Composite Biodegradable Systems for Localized Treatment of Osteomyelitis

Abstract

Osteomyelitis (OM) is a bone infection disease, where Staphylococcus aureus is the main causative micro-organism. OM can result from migration of the micro-organism, spreading of the infectious organism post injury or trauma or due to vascular or neurological insufficiency. OM is characterized by biofilm formation; where few of the organisms are planktonic bacteria that are susceptible for the circulating systemic antibiotics. In fact, most of the pathogens are hardly attached to and embedded within the biofilm. When being sessile in the biofilm, the bacteria are resistant to the defense mechanisms of the host and the systemic antibiotics. By time, the released bacterial toxins and the defense pathways of the host releasing destructive by-products, lead to sepsis, necrosis and edema formation.
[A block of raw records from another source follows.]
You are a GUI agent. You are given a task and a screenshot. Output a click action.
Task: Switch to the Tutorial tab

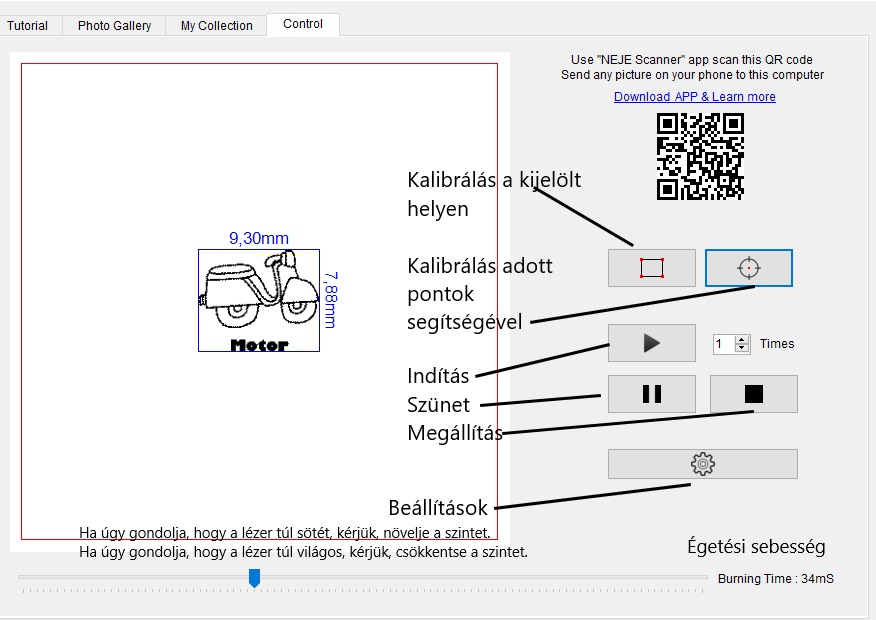[x=28, y=26]
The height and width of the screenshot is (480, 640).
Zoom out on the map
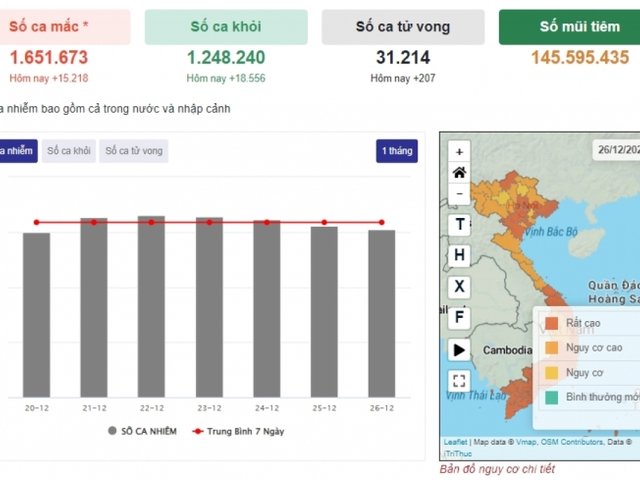459,193
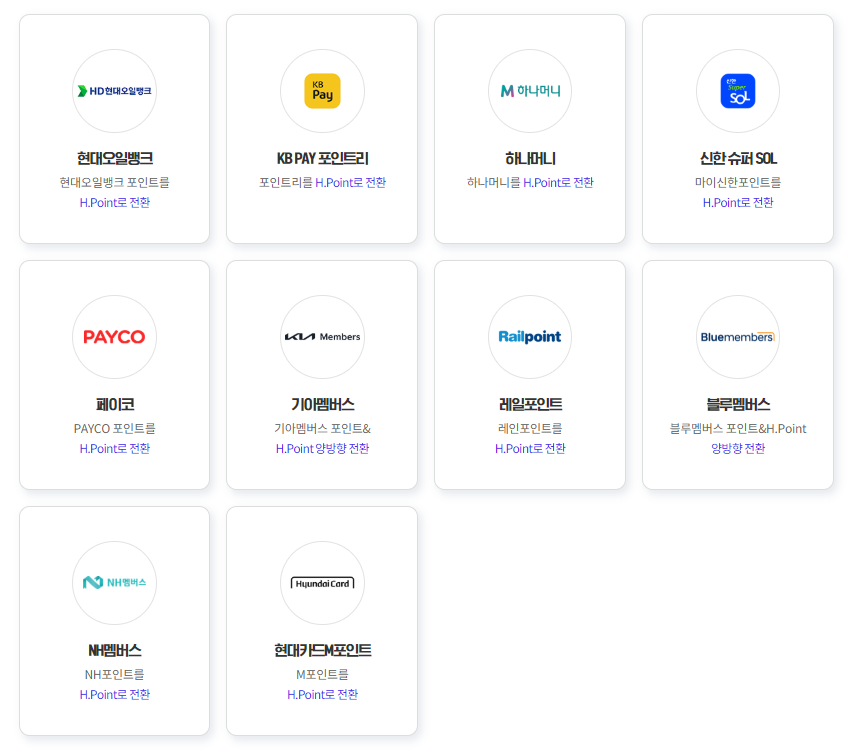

Conventional treatment strategies of OM include the surgical debridement of the necrotic bone tissues, irrigation with a plenty of antiseptic solution and systemic administration of antibiotics for about 4-6 weeks. The long term administration of intravenous antibiotics is costly, besides; only small portions can reach the bones, and can be associated with systemic adverse effects such as nephrotoxicity, ototoxicity and gastrointestinal adverse effects. In contrary to the systemic administration, local delivery of antibacterial agents offers high local concentrations, hence providing more effective treatment of bone infections and reduced systemic toxicity. Biodegradable systems for intraosseous delivery of antibiotics with high concentrations emerged. These intraosseous delivery systems are able to provide the desired controlled release profiles for bacterial eradication with no or minimum residual antibiotics left in the system, preventing the unfavorable sequences of sub-therapeutic drug levels.